The Dixie Academy building in St. George, Utah
Building Image
 
      When a building consists of two distinct types of stone, it's usually putting on airs a bit, with one or both types shipped in from afar. This handsome building, however, consist of two very different kinds of stone available within a few city blocks.

     We're looking at the Dixie Academy building in the town of St. George in southwestern Utah (which is "Dixie" if you're in Utah). The building was constructed in 1910 and 1911, and a plaque in the arch reports that the "arch and table stone [were] designed and executed by George Brooks 1845-1930". Mr. Brooks was a resident of St. George who working on many local projects as a stone mason. This building housed a combination of high school and college that went on to be Dixie Junior College and is presently the Dixie State College of Utah, which of course now has a much larger home. This building has gone on to house St. George's community Arts Center, but it's still known as the Dixie Academy.

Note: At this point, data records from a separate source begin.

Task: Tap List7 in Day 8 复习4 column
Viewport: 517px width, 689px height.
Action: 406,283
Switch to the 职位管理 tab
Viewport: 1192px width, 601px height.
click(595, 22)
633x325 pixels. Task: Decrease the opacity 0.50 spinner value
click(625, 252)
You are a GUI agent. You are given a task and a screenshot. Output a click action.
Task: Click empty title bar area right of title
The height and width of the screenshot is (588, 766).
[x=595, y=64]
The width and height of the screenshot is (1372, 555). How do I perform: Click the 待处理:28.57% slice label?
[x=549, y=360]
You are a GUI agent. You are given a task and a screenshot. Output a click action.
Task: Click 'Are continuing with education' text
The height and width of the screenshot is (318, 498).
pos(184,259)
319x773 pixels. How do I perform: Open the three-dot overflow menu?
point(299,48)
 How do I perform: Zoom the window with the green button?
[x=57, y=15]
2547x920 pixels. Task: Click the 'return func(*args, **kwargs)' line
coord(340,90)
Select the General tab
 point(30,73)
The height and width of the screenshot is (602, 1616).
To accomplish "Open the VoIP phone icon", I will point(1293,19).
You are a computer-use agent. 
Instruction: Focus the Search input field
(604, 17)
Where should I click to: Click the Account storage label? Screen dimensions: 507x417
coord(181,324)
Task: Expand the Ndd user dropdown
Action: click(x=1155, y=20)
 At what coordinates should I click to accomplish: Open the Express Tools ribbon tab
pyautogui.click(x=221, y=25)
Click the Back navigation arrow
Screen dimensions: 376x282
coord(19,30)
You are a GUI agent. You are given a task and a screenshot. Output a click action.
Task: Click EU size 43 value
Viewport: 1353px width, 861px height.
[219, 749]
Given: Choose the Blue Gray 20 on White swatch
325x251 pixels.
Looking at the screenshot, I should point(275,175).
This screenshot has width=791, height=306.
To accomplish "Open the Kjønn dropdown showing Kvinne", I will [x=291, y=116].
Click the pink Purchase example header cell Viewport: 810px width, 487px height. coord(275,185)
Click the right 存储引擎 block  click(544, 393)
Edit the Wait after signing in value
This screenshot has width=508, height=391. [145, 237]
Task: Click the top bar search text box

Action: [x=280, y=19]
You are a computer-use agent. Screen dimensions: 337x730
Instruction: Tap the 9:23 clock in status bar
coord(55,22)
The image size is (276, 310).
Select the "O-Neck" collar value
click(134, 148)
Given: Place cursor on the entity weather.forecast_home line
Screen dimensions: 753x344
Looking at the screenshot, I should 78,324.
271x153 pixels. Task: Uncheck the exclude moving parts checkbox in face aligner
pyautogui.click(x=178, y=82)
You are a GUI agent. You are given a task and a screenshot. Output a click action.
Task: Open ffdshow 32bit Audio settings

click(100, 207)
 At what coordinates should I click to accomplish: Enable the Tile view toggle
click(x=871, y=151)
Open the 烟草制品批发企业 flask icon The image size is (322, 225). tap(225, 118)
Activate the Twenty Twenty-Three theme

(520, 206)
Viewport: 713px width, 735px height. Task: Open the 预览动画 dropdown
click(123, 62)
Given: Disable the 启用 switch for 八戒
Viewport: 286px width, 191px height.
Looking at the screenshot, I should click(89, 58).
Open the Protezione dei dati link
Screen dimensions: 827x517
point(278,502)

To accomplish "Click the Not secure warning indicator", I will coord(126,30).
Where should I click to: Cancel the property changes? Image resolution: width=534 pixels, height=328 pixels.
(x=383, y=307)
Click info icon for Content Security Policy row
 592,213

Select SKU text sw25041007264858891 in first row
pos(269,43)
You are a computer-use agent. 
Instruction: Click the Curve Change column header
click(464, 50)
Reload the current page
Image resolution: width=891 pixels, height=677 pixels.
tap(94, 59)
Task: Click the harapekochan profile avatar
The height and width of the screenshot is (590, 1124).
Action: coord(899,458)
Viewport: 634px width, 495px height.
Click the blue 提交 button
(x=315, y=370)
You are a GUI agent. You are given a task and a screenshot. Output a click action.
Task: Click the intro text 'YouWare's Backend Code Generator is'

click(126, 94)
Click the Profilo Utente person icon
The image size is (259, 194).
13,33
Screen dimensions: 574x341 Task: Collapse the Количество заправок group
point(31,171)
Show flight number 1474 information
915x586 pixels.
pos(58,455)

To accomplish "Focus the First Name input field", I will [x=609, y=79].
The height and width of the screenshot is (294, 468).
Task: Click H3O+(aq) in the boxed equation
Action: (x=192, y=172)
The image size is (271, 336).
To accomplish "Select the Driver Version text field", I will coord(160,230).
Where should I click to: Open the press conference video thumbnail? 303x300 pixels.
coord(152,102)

      The Dixie Academy building consists of two distinct kinds of stone. Up to about five feet above ground level, the walls are basalt. This very hard stone has been hammered to give sharp-cornered blocks, at least at the front of the building as seen below. Above that dark gray base, most of the building's walls consist of a reddish-brown sandstone, as seen in the second image below.

 
Stone Image
 
Stone Image
 
      Anyone who has been to St. George will appreciate where the red sandstone came from. St. George is nestled between ridges of red Mesozoic sandstone, and it's a good base for trips out into southern Utah's famous "red rock" country. For example, this evening view from St. George's mesa-top airport shows the glorious red sandstone country to the east.

 
Landscape Image still to come
 
      With that said, anyone who has been to St. George and has noticed the geology will have seen that much of the landscape is capped with a thin layer of basalt. For example, the view below from along Airport Road shows that capping layer of basalt lying on recent gravels, which in turn lie on tilted layers of red sandstone and shale. It's just the layering of the Dixie Academy reversed.

 
RoadcutImage
 
      The image below shows more of the same: the location of the image above is toward the lower right, and the basalt-over-red-sandstone theme is repeated at the skyline at left. (For a discussion of why that might repetition happen, you can go to a virtual field trip about these outcrops.)

 
Hillside Image
 
      As we mentioned above, the Dixie Academy was built in 1910. In 2005, when these pictures were taken, an addition was being built on to the back. To its credit, the addition maintains the sandstone theme of most of the building. However, as the image below shows, the addition contains none of the basalt in the basal walls of the original building. Modern builders will, when pressed, still put a veneer of sandstone on their concrete-block structures, but they won't work with a stone as hard as basalt. Only the stonemasons of days gone by were willing to put in the work to produce a building like the original Dixie Academy with its hewn blocks of both sandstone and basalt.